We're running into an unexpected issue where TBB is spawning more threads than expected which is causing a problem in our case. This is with version 4.1.3, we haven't tried on any of the more recent versions.
Here is a slightly simplified description of what we're observing (the actual details are a bit more complex, but I'm unsure if the additional details are relevant right now, I can expand if needed).
An example callstack when this happens looks like:
pthread_create, FP=7fff0dbf1ab0 rml::internal::thread_monitor::launch, FP=7fff0dbf1b60 tbb::internal::rml::private_worker::wake_or_launch, FP=7fff0dbf1b60 tbb::internal::rml::private_server::wake_some, FP=7fff0dbf1b60 tbb::internal::arena::advertise_new_work<(tbb::internal::arena::new_work_type)0>, FP=7fff0dbf1e50 tbb::internal::generic_scheduler::local_spawn, FP=7fff0dbf1e50 tbb::interface5::internal::task_base::spawn, FP=7fff0dbf1e90 ...py1<openvdb::v4_0_3::tree::InternalNode<openvdb::v4_0_3::tree::LeafNode<float,3>,4> >,const tbb::auto_partitioner>::offer_work, FP=7fff0dbf1ee0 ...ee::InternalNode<openvdb::v4_0_3::tree::LeafNode<float,3>,4> >,const tbb::auto_partitioner>,tbb::blocked_range<unsigned int> >, FP=7fff0dbf2040 ...yCopy1<openvdb::v4_0_3::tree::InternalNode<openvdb::v4_0_3::tree::LeafNode<float,3>,4> >,const tbb::auto_partitioner>::execute, FP=7fff0dbf2060 tbb::internal::custom_scheduler<tbb::internal::IntelSchedulerTraits>::local_wait_for_all, FP=7fff0dbf20f0 tbb::internal::arena::process, FP=7fff0dbf2130 tbb::internal::market::process, FP=7fff0dbf2180 tbb::internal::rml::private_worker::run, FP=7fff0dbf21c0 tbb::internal::rml::private_worker::thread_routine, FP=7fff0dbf21d0 start_thread, FP=7fff0dbf2310 __clone, FP=7fff0dbf2318
Does it sound plausible that TBB would be spawning this extra thread (making the total more than we've requested)?
As mentioned it doesn't happen consistently, in fact it's rare, but any insights into why it happens would be very helpful.
Actually it looks like it may be an issue with more recent versions.

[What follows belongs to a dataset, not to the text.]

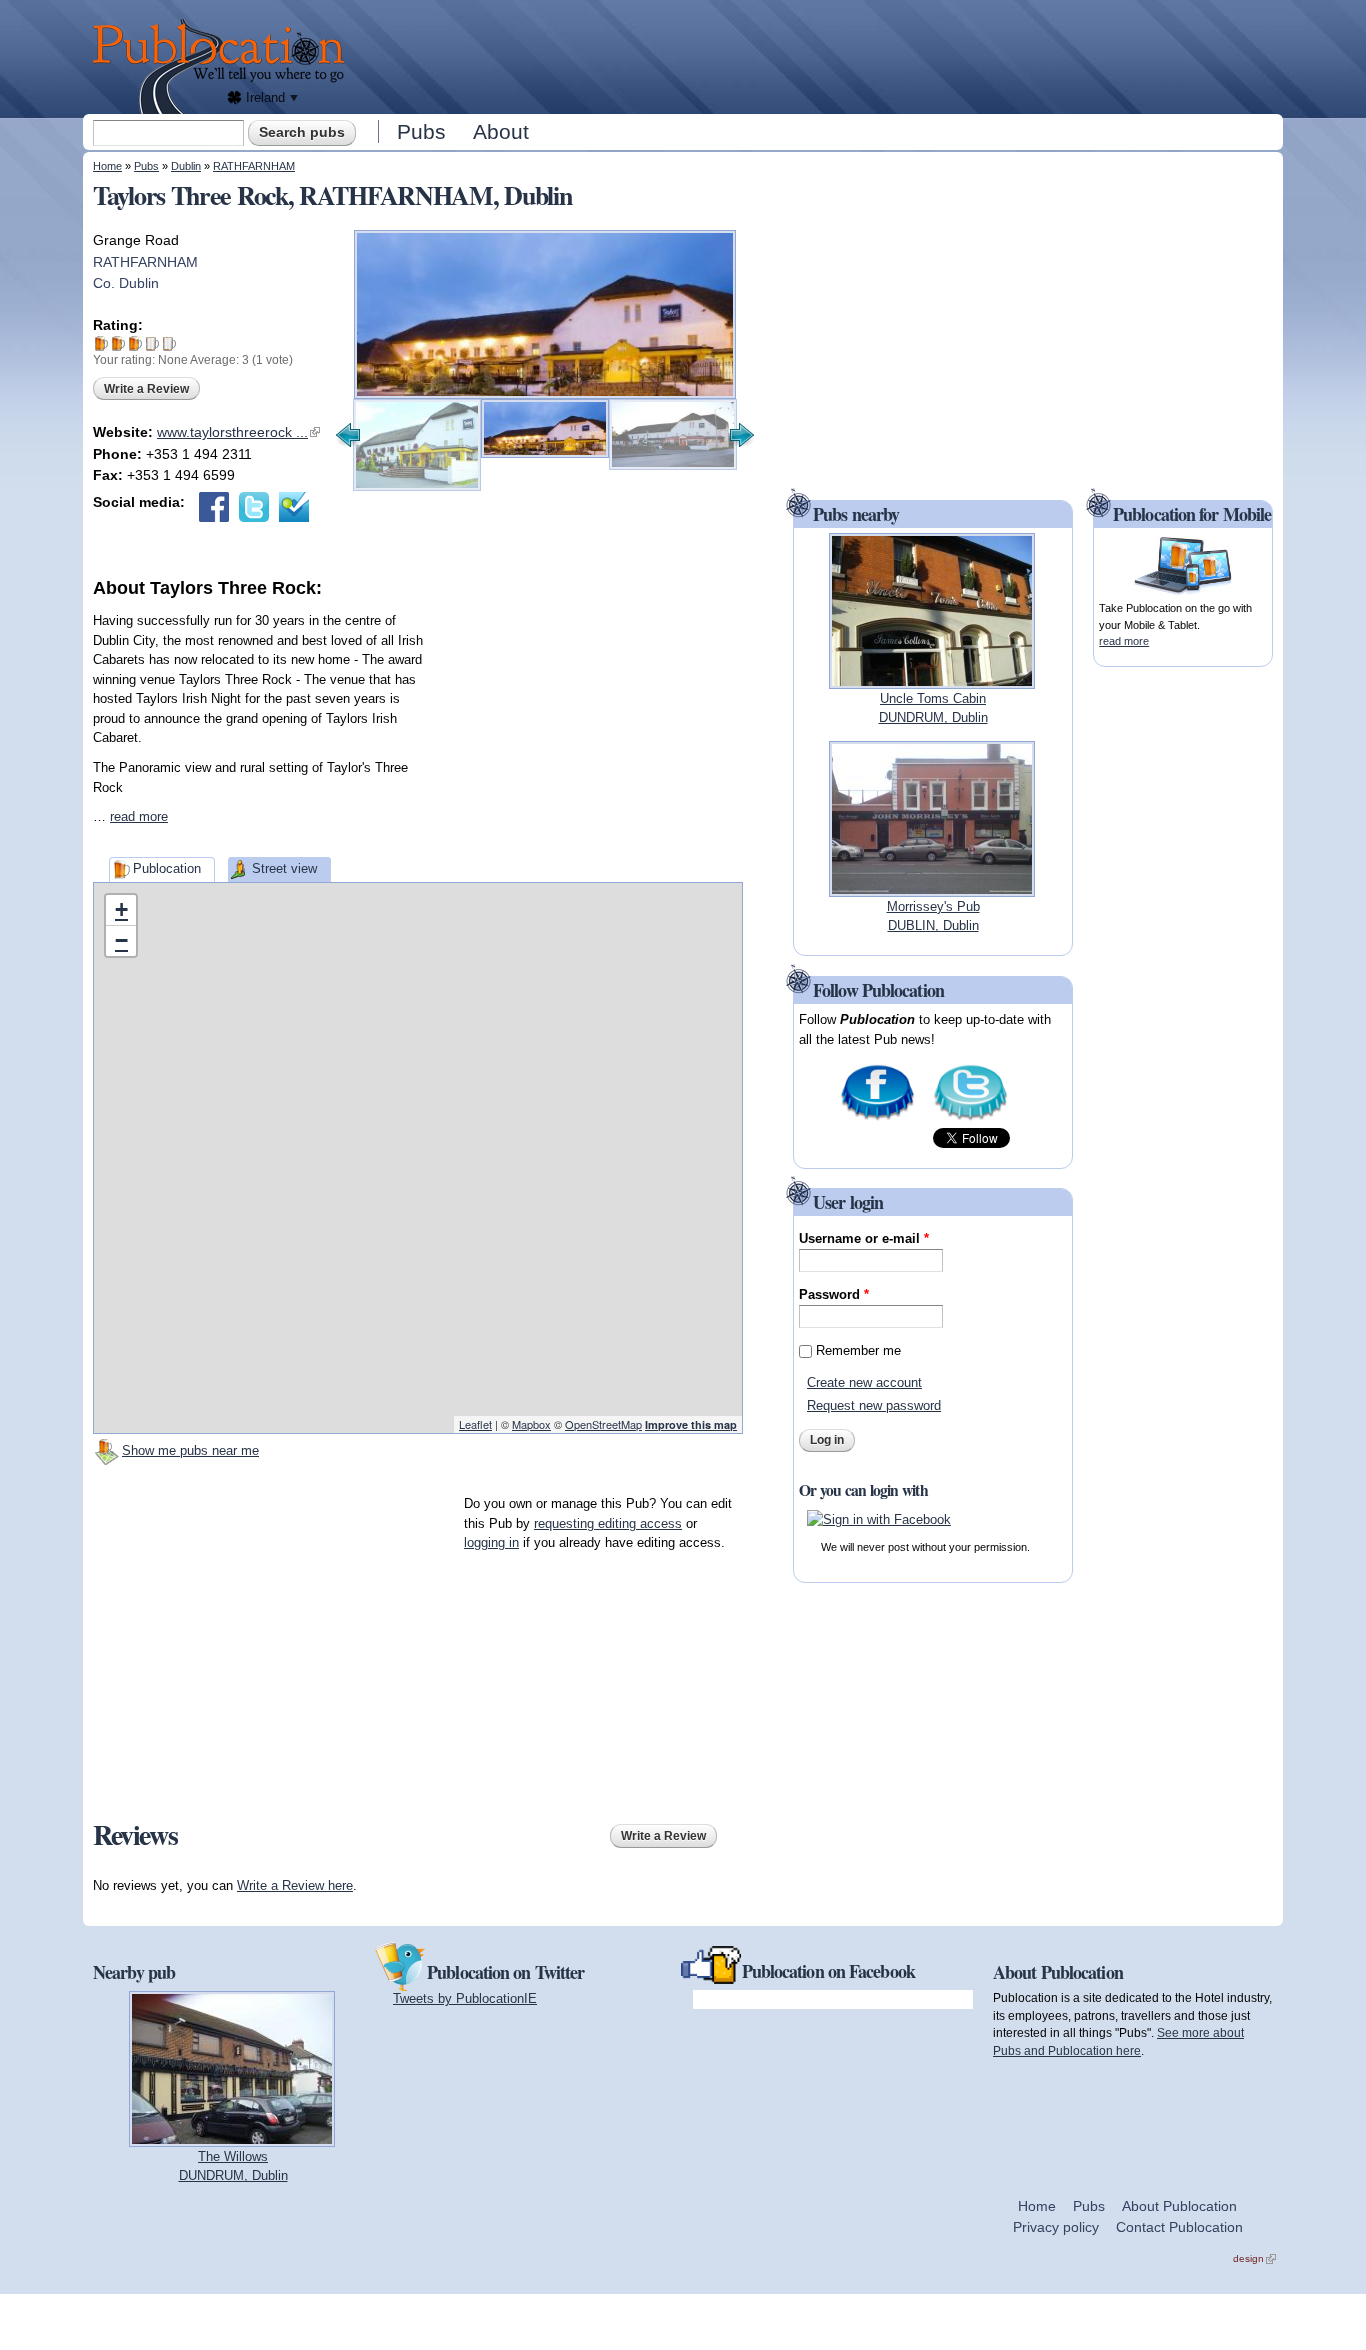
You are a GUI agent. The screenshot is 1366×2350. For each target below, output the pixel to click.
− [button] (121, 940)
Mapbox (531, 1424)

It happens more frequently with version 4.4.6 than 4.1.3. Any thoughts or insights would be much appreciated.
It is a know issue, consider the related question (https://software.intel.com/en-us/forums/intel-threading-building-blocks/topic/618706). The short answer is that TBB does not guarantee the exact number of threads. To overcome the issue you can try to use observes (https://software.intel.com/en-us/forums/intel-threading-building-blocks/topic/618706#comment-1864976)
That's clarifies everything. I see now that we were making an invalid assumption in our code regarding the life time of threads in the thread pool. Also the observer mechanism should allow us to fix the code in an elegant fashion. Thanks so much for the insights.

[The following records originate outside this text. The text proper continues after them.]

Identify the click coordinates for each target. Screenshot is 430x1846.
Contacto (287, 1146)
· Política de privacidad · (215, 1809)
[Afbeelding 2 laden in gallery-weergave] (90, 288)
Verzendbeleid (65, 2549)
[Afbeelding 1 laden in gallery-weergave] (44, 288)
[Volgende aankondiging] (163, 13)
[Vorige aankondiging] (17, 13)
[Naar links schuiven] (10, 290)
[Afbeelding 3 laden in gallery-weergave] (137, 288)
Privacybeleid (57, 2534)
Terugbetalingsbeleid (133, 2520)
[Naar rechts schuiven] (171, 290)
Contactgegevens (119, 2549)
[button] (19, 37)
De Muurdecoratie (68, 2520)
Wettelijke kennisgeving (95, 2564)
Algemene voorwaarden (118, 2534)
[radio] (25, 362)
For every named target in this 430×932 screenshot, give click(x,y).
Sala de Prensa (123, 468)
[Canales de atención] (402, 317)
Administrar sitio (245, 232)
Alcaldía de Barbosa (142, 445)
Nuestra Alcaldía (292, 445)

No matter what I do, I can't seem to get TBB to call task_scheduler_observer::on_scheduler_exit(). I do see on_scheduler_entry() being called as expected.

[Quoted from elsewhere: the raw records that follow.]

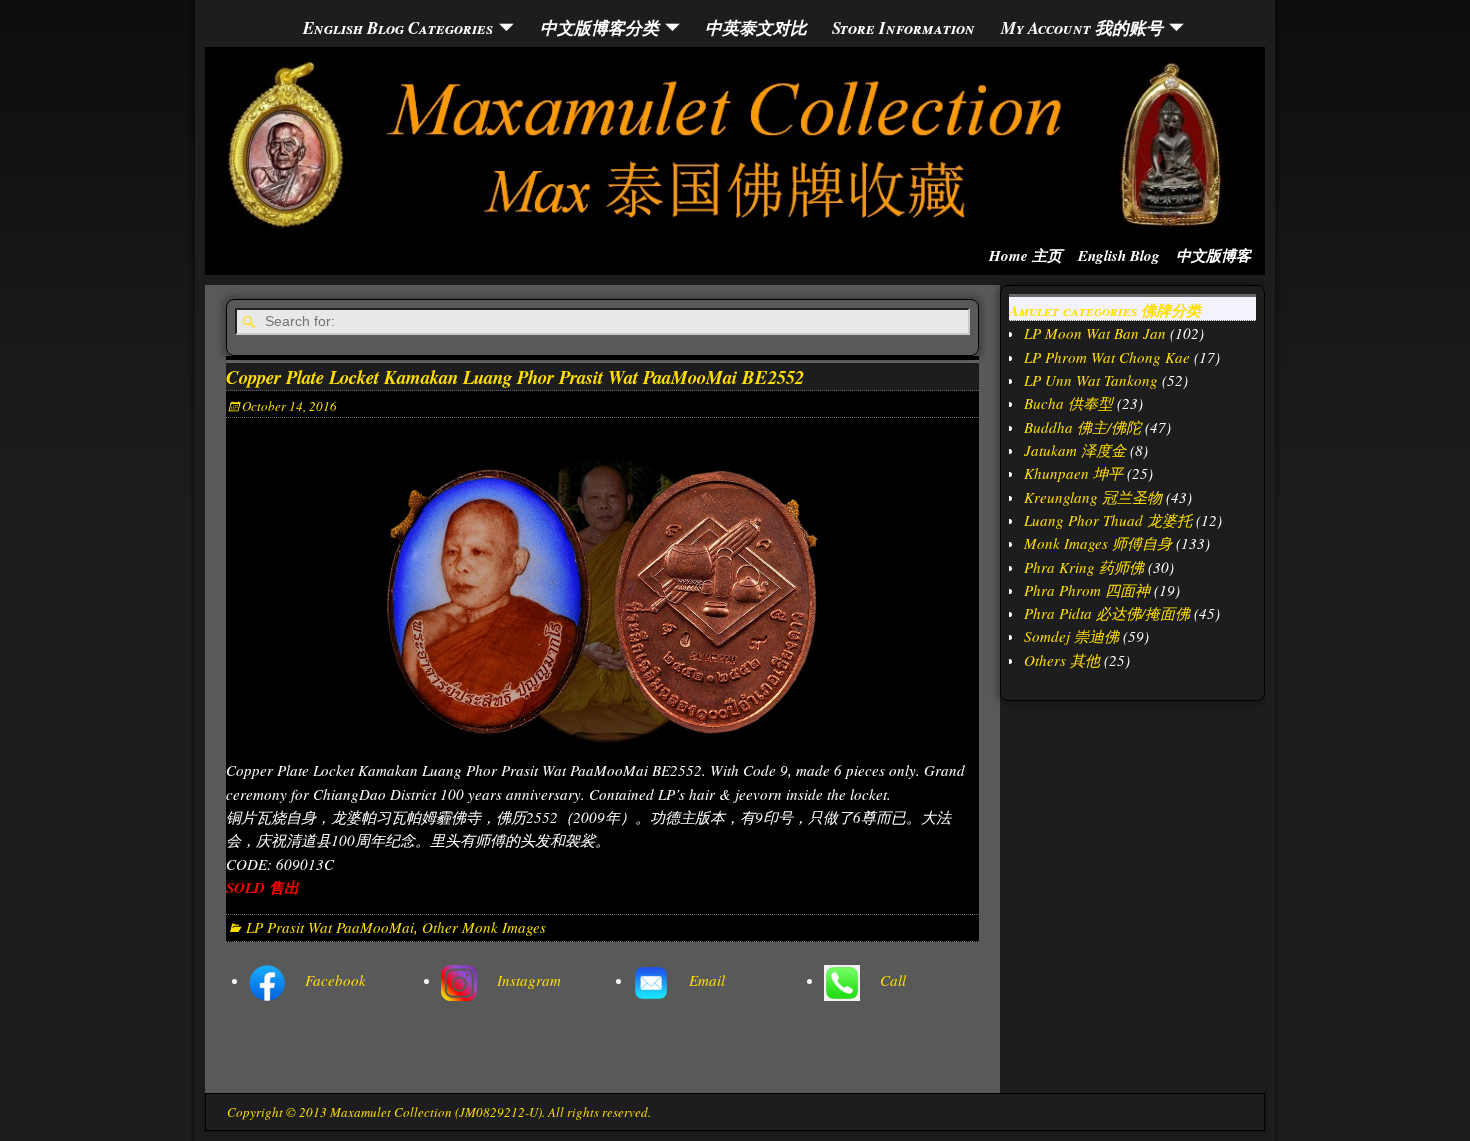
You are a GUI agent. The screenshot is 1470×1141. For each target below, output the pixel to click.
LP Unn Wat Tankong (1091, 380)
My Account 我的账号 (1082, 27)
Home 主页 (1025, 255)
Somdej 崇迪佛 (1071, 636)
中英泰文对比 (756, 27)
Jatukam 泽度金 (1075, 450)
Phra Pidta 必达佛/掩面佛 (1107, 613)
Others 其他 (1062, 660)
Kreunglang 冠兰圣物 (1093, 497)
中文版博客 (1213, 255)
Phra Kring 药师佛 (1084, 567)
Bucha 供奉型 (1068, 403)
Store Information (903, 27)
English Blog (1119, 255)
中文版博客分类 (599, 27)
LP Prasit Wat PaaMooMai (330, 927)
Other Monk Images (484, 927)
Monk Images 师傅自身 (1098, 543)
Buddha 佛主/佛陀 (1082, 427)
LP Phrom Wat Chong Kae (1107, 357)
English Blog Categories (398, 27)
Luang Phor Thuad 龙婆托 (1108, 520)
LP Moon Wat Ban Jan (1095, 333)
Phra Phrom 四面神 (1087, 590)
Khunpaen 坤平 (1073, 473)
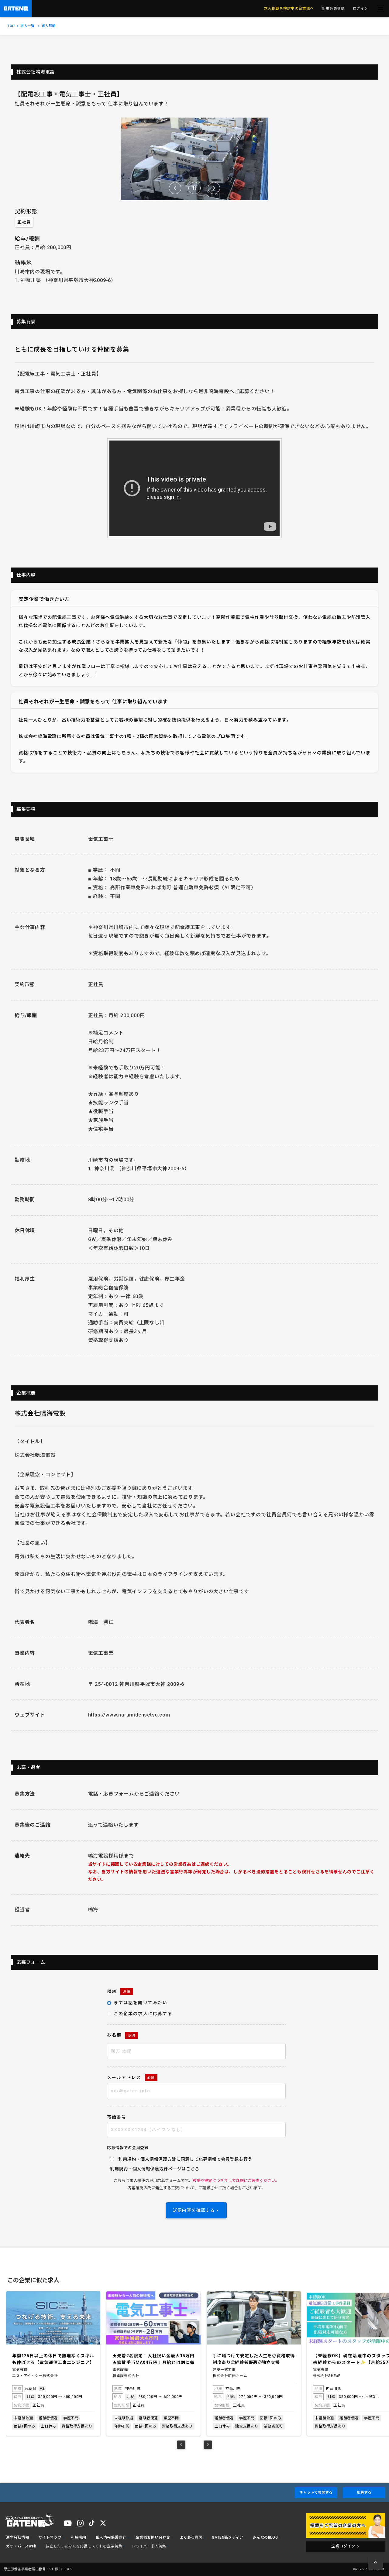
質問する (316, 2492)
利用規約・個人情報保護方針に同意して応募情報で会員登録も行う (185, 2159)
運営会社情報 (17, 2537)
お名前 (121, 2034)
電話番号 (116, 2117)
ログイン (360, 8)
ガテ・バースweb (21, 2546)
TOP (11, 26)
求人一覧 (27, 26)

If I'm understanding correctly, in the case where TBB is about to switch one of the worker threads to a new one, I should first see a call to on_scheduler_exit() (which will allow me to free up resources associated with the old worker thread), followed by a call to on_scheduler_entry() for the new worker thread. In my testing, I do see on_scheduler_entry() getting called on the new thread, but never see any calls to on_scheduler_exit() beforehand.
I'm wondering if I'm misunderstanding how this mechanism is supposed to work...